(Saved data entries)
<<<<

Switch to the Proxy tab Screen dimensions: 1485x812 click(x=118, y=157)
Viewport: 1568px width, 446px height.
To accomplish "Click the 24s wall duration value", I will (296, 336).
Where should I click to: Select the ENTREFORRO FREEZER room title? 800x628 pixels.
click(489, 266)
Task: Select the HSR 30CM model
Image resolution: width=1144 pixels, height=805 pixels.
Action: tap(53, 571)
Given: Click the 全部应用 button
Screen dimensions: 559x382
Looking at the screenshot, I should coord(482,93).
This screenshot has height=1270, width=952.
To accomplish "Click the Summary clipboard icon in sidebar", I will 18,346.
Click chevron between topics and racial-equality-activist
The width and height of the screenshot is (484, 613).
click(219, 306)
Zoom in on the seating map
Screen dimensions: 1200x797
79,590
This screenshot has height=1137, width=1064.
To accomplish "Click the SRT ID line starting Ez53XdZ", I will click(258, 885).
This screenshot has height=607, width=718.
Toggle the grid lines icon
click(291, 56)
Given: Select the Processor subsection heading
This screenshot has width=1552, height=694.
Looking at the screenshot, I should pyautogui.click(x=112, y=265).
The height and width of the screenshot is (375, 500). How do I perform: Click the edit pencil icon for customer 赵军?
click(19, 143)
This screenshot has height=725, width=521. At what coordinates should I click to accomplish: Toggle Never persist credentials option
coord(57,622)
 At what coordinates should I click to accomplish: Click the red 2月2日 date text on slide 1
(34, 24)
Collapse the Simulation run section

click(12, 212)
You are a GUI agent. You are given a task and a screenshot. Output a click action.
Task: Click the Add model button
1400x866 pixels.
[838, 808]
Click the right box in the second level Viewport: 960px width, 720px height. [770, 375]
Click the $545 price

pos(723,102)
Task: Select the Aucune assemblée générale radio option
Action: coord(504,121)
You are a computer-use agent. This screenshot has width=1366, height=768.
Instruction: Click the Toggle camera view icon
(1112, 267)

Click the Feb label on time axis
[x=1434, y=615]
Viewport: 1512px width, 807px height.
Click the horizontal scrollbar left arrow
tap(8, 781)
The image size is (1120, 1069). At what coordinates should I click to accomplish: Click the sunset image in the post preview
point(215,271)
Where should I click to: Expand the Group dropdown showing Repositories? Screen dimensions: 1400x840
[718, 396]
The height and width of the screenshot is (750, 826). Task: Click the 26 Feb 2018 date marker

>>>>

PROBLEM REQUIREMENTS: In the records above, each line with the string "Viewport" should be copied.

EXERCISE RESULT:
Viewport: 1568px width, 446px height.
Click the right box in the second level Viewport: 960px width, 720px height. [770, 375]
Viewport: 1512px width, 807px height.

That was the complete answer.